▶ _Records taken from a dataset_:
• • •

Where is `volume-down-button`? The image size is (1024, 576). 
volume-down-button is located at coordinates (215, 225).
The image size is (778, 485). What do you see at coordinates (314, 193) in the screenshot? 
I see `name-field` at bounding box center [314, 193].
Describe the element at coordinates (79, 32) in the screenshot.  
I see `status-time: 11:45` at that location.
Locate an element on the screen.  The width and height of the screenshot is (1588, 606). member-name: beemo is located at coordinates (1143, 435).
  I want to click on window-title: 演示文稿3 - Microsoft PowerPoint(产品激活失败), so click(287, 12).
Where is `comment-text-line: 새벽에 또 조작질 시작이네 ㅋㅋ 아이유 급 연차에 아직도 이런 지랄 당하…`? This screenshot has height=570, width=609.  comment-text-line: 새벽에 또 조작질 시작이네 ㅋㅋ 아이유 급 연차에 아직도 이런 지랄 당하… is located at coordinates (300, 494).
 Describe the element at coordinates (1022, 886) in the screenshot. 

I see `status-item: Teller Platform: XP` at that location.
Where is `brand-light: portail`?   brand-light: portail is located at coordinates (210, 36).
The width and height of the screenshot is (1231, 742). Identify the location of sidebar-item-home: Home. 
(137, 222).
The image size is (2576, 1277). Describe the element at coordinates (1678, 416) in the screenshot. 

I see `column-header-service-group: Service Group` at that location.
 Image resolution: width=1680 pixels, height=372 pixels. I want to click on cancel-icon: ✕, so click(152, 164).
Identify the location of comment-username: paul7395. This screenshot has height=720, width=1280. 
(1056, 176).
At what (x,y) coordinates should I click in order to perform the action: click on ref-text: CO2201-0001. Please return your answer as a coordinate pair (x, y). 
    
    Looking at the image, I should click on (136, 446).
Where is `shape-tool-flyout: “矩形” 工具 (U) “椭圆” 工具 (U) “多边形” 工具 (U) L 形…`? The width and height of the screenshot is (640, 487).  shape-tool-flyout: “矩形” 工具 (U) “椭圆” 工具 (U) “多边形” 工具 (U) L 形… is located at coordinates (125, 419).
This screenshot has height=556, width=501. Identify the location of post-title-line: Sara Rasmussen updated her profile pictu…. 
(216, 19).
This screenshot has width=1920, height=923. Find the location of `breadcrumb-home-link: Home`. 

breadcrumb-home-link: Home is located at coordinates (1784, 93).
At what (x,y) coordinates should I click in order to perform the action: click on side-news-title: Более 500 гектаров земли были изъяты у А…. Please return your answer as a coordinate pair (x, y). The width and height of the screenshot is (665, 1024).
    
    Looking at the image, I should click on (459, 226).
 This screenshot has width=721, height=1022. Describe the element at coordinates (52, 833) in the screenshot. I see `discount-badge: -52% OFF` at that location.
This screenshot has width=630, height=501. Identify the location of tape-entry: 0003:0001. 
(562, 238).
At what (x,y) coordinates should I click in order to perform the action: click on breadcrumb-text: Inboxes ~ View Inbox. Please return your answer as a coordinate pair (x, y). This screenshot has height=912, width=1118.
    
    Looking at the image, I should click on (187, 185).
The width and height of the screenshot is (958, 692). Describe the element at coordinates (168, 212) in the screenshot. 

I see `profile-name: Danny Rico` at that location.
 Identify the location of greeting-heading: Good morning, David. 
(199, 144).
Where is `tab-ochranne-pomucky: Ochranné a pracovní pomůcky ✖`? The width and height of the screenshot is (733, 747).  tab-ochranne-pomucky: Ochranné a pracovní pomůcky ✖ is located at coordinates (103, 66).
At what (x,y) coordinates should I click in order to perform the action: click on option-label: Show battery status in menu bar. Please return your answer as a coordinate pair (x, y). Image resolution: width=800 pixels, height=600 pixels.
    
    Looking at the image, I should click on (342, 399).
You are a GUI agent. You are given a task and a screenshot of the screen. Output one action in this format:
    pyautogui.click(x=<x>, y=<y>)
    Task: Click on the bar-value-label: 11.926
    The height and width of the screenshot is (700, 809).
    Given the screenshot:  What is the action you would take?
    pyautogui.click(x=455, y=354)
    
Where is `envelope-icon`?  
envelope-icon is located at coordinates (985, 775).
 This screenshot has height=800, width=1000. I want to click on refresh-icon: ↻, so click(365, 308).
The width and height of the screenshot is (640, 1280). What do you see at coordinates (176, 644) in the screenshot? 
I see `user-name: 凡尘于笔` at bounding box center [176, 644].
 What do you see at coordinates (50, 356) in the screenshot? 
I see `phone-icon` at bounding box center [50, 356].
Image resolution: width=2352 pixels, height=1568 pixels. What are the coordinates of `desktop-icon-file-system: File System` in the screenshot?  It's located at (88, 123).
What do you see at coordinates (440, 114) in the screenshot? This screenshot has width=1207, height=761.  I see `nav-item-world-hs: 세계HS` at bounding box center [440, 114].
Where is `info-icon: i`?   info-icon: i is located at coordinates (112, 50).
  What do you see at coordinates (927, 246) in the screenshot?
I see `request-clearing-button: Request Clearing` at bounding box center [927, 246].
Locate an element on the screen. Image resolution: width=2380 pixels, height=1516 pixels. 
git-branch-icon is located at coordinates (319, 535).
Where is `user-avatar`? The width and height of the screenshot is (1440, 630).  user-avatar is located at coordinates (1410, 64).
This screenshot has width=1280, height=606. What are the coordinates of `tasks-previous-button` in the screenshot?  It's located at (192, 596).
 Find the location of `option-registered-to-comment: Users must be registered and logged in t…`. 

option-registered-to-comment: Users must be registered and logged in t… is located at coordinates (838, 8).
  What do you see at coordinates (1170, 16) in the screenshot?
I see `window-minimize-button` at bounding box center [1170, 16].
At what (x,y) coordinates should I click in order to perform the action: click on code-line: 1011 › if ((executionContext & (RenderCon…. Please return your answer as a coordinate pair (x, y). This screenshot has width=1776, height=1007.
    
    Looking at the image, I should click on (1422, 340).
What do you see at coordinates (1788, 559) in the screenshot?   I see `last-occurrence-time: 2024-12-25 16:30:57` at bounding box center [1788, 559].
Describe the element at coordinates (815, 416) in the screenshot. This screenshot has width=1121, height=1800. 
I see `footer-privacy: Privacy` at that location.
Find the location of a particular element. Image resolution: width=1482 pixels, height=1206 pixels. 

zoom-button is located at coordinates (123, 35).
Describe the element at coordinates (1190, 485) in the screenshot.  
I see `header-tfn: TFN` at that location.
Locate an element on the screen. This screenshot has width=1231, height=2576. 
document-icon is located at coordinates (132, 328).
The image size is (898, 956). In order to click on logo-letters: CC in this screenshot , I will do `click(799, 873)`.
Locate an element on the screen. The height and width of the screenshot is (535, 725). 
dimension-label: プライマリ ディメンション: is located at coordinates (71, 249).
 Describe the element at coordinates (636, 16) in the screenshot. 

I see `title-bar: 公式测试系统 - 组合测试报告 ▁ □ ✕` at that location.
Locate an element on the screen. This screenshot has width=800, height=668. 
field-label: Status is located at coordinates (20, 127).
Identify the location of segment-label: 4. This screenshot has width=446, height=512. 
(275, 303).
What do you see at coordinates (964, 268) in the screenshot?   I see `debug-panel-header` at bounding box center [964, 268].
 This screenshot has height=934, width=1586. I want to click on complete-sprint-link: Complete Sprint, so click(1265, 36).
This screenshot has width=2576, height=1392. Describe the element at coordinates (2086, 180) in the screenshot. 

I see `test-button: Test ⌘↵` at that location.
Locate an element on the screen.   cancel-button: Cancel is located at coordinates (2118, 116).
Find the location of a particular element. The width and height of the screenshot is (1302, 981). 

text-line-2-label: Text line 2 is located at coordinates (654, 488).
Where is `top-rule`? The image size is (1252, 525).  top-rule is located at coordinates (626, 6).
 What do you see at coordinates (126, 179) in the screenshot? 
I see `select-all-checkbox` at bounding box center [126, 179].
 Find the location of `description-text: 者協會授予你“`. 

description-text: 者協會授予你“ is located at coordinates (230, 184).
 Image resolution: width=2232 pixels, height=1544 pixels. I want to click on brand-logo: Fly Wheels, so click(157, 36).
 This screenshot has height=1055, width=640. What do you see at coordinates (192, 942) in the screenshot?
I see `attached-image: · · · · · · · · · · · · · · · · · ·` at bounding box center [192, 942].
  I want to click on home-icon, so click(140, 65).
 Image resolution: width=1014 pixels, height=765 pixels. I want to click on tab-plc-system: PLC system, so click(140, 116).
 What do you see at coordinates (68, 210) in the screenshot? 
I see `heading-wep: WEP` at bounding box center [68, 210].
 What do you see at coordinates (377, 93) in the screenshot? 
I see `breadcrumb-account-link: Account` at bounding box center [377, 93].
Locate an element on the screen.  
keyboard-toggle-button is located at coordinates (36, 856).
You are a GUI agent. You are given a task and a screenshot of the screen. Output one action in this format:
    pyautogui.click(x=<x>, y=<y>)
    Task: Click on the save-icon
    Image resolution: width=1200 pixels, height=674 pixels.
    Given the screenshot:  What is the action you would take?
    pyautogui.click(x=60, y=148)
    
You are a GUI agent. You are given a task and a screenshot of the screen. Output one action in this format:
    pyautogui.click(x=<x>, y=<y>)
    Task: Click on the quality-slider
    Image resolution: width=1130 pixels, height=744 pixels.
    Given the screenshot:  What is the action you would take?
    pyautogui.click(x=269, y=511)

• • •

▶ _Problem details_: Reproduce the listing word for word, from its first line through the line containing "(137, 222).", with that line included.

▶ _Final answer_:
Where is `volume-down-button`? The image size is (1024, 576). 
volume-down-button is located at coordinates (215, 225).
The image size is (778, 485). What do you see at coordinates (314, 193) in the screenshot? 
I see `name-field` at bounding box center [314, 193].
Describe the element at coordinates (79, 32) in the screenshot.  
I see `status-time: 11:45` at that location.
Locate an element on the screen.  The width and height of the screenshot is (1588, 606). member-name: beemo is located at coordinates (1143, 435).
  I want to click on window-title: 演示文稿3 - Microsoft PowerPoint(产品激活失败), so click(287, 12).
Where is `comment-text-line: 새벽에 또 조작질 시작이네 ㅋㅋ 아이유 급 연차에 아직도 이런 지랄 당하…`? This screenshot has height=570, width=609.  comment-text-line: 새벽에 또 조작질 시작이네 ㅋㅋ 아이유 급 연차에 아직도 이런 지랄 당하… is located at coordinates (300, 494).
 Describe the element at coordinates (1022, 886) in the screenshot. 

I see `status-item: Teller Platform: XP` at that location.
Where is `brand-light: portail`?   brand-light: portail is located at coordinates (210, 36).
The width and height of the screenshot is (1231, 742). Identify the location of sidebar-item-home: Home. 
(137, 222).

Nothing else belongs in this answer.